Work instructions: The expected answer is the set of lines in the data below between the line holding "Open the Effects menu" and the line holding "Task: Click the divider", inclusive, written out exactly.

Excerpted records Start Marker

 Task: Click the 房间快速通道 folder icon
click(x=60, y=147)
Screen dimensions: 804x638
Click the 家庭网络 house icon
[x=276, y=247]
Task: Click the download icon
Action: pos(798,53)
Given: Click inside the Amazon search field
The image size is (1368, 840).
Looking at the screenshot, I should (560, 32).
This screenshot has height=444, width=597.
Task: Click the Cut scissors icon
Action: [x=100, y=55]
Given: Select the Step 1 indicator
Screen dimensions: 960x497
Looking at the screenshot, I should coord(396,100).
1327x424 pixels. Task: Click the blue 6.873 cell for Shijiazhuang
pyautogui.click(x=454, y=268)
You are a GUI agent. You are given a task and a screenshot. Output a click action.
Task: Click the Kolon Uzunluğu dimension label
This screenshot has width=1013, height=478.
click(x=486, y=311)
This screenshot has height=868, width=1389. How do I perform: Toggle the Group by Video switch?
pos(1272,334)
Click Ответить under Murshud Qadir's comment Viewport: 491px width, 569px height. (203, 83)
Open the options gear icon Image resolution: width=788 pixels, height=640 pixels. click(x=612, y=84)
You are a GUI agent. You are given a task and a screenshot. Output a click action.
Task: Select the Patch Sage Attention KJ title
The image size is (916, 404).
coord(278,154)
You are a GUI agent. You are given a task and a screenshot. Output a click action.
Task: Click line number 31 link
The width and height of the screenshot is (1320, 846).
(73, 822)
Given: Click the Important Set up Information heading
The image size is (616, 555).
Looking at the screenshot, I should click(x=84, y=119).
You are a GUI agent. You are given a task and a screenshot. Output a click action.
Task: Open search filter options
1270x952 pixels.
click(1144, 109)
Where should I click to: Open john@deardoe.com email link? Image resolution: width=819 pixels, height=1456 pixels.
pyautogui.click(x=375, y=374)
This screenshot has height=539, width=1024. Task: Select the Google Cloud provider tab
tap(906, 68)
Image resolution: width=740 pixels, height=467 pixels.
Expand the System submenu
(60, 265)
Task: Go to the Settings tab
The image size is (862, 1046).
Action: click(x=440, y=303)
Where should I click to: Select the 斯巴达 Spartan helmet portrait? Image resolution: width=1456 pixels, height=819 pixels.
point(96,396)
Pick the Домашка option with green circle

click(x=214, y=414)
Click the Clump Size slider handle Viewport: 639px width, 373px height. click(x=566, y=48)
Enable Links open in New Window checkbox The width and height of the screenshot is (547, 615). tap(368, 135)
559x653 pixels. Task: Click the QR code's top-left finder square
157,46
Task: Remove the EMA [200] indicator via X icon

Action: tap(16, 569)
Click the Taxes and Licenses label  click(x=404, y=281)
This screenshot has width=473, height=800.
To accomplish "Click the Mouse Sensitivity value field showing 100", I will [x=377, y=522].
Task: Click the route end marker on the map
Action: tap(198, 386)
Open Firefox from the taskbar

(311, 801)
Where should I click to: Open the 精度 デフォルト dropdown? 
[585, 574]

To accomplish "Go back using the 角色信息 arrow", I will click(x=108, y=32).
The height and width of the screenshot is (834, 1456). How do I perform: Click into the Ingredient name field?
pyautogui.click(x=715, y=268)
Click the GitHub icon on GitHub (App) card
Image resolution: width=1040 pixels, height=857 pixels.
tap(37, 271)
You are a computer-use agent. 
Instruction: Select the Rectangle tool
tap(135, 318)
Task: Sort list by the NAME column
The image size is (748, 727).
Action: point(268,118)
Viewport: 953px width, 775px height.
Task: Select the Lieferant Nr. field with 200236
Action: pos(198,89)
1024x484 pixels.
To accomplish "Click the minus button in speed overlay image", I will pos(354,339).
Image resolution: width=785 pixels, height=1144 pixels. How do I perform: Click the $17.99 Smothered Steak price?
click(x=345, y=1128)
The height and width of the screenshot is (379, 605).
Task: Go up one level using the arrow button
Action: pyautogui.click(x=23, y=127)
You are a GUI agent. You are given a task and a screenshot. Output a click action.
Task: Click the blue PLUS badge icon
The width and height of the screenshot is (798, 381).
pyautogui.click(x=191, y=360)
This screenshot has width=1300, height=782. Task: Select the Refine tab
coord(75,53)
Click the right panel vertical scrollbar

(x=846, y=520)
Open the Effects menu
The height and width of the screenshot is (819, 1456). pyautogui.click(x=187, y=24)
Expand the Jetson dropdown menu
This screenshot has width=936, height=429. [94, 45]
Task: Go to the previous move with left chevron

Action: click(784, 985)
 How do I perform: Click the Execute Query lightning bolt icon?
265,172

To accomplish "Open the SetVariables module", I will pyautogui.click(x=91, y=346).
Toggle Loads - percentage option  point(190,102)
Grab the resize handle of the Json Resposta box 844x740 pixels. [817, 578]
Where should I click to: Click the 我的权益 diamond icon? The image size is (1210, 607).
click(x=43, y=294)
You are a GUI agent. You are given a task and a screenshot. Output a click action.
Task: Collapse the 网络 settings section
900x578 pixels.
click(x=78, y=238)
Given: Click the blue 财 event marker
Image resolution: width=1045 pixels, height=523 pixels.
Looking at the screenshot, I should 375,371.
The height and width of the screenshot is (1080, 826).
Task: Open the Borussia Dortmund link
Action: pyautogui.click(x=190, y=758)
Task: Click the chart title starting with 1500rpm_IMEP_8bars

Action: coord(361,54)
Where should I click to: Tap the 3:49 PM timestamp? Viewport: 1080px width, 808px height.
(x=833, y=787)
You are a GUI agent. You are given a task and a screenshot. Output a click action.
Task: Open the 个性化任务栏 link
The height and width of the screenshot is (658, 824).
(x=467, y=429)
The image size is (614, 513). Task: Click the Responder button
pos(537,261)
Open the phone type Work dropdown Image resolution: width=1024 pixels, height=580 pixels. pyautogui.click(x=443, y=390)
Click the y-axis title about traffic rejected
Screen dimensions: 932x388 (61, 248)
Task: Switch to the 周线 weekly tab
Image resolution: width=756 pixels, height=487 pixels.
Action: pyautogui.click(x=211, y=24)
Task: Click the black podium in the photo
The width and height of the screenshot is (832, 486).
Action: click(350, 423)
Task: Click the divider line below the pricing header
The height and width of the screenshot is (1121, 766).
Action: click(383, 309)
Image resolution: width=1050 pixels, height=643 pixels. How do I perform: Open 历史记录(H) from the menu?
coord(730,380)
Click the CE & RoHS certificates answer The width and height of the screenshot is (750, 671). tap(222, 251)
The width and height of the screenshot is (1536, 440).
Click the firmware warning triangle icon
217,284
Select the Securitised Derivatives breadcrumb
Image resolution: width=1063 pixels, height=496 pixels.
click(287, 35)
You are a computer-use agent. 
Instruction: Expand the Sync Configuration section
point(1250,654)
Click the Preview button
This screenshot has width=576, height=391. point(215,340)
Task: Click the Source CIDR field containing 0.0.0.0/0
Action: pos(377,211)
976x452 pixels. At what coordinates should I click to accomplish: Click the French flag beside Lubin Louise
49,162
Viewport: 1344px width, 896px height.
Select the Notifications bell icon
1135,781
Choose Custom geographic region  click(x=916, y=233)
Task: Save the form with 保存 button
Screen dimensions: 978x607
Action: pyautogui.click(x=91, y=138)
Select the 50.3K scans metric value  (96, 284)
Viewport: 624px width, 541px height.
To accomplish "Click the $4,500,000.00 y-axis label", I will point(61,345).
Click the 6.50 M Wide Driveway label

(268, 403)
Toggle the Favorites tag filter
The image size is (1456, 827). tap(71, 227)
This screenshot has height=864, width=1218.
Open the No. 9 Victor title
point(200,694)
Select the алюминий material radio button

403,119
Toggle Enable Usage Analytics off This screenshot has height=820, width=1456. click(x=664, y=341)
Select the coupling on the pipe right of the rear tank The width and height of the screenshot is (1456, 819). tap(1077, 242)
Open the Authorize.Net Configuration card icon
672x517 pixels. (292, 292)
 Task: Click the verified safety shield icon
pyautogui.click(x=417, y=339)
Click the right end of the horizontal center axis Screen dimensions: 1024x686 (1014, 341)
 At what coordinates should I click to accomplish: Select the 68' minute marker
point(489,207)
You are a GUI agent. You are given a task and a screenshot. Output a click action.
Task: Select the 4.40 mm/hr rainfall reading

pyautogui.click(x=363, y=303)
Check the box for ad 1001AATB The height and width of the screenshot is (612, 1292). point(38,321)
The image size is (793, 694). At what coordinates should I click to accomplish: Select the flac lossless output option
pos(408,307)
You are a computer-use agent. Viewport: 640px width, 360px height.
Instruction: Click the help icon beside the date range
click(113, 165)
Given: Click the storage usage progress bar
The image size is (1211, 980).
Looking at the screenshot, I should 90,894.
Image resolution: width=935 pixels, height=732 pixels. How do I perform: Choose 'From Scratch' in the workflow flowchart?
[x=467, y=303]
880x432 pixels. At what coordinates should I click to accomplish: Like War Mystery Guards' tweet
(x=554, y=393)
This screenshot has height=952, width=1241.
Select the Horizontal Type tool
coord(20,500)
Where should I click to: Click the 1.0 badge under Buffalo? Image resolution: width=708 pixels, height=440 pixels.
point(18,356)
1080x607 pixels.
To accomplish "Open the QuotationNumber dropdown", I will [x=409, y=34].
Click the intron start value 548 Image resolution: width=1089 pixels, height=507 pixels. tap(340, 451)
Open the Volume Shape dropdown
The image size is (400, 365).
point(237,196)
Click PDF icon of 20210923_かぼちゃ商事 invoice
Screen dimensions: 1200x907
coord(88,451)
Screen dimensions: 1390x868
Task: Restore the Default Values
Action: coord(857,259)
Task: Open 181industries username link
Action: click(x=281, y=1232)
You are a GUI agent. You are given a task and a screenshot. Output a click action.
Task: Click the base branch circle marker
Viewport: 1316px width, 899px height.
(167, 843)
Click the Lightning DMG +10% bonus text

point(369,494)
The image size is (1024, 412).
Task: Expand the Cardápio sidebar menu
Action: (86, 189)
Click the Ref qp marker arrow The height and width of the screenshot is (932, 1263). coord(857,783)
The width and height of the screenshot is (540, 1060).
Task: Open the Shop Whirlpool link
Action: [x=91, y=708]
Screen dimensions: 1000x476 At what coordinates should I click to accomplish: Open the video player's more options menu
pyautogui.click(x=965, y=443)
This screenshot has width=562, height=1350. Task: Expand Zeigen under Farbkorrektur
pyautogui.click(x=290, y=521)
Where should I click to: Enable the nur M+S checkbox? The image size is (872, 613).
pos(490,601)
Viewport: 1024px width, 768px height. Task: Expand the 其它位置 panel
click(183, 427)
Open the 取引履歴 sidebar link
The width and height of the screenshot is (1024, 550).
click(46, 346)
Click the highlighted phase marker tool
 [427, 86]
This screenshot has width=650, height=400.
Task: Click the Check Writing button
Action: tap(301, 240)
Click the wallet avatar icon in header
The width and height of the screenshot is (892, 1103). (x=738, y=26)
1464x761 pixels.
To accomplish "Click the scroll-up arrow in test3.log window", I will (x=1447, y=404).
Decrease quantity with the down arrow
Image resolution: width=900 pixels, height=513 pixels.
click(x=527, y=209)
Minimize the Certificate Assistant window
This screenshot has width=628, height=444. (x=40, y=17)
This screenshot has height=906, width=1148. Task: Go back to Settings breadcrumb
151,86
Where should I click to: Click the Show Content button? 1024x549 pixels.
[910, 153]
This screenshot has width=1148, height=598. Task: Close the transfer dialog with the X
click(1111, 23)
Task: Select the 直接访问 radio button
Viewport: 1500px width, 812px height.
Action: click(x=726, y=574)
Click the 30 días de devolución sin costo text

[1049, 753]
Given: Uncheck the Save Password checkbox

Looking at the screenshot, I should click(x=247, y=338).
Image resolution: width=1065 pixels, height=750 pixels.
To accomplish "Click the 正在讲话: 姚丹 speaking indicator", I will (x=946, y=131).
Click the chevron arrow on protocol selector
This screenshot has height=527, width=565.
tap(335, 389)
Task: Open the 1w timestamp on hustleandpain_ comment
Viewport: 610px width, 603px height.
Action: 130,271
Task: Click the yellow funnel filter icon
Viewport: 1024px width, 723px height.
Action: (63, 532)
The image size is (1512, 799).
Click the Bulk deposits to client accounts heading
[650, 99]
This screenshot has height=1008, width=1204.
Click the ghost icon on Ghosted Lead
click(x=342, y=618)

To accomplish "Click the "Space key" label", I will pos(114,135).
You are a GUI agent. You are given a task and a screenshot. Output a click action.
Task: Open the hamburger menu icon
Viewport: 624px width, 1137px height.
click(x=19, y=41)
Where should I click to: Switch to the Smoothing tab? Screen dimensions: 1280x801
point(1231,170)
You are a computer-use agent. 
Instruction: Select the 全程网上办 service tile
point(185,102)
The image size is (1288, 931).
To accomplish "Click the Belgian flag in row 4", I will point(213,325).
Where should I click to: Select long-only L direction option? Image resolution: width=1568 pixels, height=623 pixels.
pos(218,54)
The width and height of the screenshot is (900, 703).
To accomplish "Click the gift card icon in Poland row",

Excerpted records End Marker

Task output:
Open the Effects menu
The height and width of the screenshot is (819, 1456). pyautogui.click(x=187, y=24)
Expand the Jetson dropdown menu
This screenshot has width=936, height=429. [94, 45]
Task: Go to the previous move with left chevron

Action: click(784, 985)
 How do I perform: Click the Execute Query lightning bolt icon?
265,172

To accomplish "Open the SetVariables module", I will pyautogui.click(x=91, y=346).
Toggle Loads - percentage option  point(190,102)
Grab the resize handle of the Json Resposta box 844x740 pixels. [817, 578]
Where should I click to: Click the 我的权益 diamond icon? The image size is (1210, 607).
click(x=43, y=294)
You are a GUI agent. You are given a task and a screenshot. Output a click action.
Task: Collapse the 网络 settings section
900x578 pixels.
click(x=78, y=238)
Given: Click the blue 财 event marker
Image resolution: width=1045 pixels, height=523 pixels.
Looking at the screenshot, I should 375,371.
The height and width of the screenshot is (1080, 826).
Task: Open the Borussia Dortmund link
Action: pyautogui.click(x=190, y=758)
Task: Click the chart title starting with 1500rpm_IMEP_8bars

Action: coord(361,54)
Where should I click to: Tap the 3:49 PM timestamp? Viewport: 1080px width, 808px height.
(x=833, y=787)
You are a GUI agent. You are given a task and a screenshot. Output a click action.
Task: Open the 个性化任务栏 link
The height and width of the screenshot is (658, 824).
(x=467, y=429)
The image size is (614, 513). Task: Click the Responder button
pos(537,261)
Open the phone type Work dropdown Image resolution: width=1024 pixels, height=580 pixels. pyautogui.click(x=443, y=390)
Click the y-axis title about traffic rejected
Screen dimensions: 932x388 (61, 248)
Task: Switch to the 周线 weekly tab
Image resolution: width=756 pixels, height=487 pixels.
Action: pyautogui.click(x=211, y=24)
Task: Click the black podium in the photo
The width and height of the screenshot is (832, 486).
Action: click(350, 423)
Task: Click the divider line below the pricing header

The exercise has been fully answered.